17/05/2026
Hoy celebramos la gran solemnidad de la Ascensión del Señor. El Evangelio de san Mateo nos deja las últimas palabras de Jesús antes de volver al Padre:
“Vayan y hagan discípulo, y sepan que yo estaré con ustedes todos los días hasta el fin del mundo”.
La Ascensión no significa que Jesús se aleja de nosotros. Al contrario: ahora está presente de una manera nueva, más profunda y universal. Antes caminaba por los caminos de Galilea; ahora camina en el corazón de cada creyente, en la Iglesia, en la Eucaristía, en los pobres, en la familia, en nuestra vida diaria.
Los discípulos tenían miedo, dudas e inseguridades. Y aun así, Jesús les confía una misión inmensa: anunciar el Evangelio al mundo entero. Esto nos enseña algo muy importante: Dios no espera personas perfectas para actuar; Él transforma personas sencillas en testigos de esperanza.
La Ascensión también nos recuerda hacia dónde va nuestra vida. Cristo sube al cielo para abrirnos el camino. Nuestro destino no es quedarnos atrapados en el miedo, el pecado o la tristeza; nuestra meta es la vida eterna con Dios. Por eso el cristiano vive con los pies en la tierra, pero con el corazón en el cielo.

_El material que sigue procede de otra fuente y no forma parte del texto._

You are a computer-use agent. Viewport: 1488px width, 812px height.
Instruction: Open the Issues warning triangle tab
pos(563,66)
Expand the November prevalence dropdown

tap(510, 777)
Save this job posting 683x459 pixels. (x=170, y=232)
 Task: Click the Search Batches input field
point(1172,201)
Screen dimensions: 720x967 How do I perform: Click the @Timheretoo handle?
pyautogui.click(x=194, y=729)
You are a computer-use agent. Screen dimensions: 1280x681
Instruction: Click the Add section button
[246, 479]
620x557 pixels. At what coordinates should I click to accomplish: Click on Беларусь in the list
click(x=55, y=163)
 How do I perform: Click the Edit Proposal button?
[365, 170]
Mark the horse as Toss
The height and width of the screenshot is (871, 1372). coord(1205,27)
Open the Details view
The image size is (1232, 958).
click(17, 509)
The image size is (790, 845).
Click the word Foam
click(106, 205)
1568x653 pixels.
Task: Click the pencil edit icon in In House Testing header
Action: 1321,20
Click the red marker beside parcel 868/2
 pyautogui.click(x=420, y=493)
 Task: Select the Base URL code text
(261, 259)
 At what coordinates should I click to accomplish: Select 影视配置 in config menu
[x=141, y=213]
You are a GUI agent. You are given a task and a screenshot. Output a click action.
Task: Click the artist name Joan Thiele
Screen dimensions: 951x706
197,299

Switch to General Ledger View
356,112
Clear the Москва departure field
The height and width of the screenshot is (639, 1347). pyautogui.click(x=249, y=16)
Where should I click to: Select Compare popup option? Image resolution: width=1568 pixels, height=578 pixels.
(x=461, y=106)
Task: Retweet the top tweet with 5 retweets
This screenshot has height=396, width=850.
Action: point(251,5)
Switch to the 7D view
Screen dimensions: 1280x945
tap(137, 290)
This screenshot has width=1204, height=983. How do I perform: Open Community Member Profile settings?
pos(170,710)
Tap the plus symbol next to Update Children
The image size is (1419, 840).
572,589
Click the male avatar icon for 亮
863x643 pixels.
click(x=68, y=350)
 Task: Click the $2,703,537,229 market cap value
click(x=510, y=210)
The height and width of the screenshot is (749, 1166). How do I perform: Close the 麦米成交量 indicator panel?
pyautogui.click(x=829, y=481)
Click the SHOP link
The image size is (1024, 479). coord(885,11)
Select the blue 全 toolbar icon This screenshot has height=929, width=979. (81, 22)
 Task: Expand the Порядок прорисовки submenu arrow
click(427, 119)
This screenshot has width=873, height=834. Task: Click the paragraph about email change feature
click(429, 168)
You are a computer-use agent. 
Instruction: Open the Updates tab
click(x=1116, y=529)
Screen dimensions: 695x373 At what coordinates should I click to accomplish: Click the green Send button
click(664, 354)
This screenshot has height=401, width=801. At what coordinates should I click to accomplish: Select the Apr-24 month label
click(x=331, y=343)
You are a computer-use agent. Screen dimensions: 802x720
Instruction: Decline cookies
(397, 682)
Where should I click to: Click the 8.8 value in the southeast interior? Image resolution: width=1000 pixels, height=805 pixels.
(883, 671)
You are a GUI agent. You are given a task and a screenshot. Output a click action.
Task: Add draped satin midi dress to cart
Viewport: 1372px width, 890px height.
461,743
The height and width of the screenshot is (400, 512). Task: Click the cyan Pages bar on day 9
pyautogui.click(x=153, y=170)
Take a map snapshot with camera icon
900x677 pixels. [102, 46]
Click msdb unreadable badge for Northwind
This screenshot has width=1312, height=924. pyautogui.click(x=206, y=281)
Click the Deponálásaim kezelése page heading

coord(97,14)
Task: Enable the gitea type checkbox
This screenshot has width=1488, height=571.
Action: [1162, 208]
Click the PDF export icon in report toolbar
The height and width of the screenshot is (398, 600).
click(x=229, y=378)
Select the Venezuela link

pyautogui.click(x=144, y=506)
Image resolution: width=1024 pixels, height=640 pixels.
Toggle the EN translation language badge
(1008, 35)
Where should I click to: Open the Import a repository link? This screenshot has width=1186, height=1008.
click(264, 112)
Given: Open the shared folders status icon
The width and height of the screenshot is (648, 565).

Y hay una frase que sostiene toda nuestra fe:
“Yo estaré con ustedes todos los días”.
No algunos días. No solo cuando somos fuertes. Todos los días: en la enfermedad y en la alegría, en el trabajo y en el cansancio, en las luchas de la familia y en los momentos de soledad. Cristo no abandona a su pueblo.
Hoy Jesús también nos dice: “Ve y anuncia con tu vida”. Tal vez no predicaremos en grandes lugares, pero sí podemos evangelizar con una palabra buena, con paciencia, con perdón, con honestidad, con una fe viva en medio del mundo.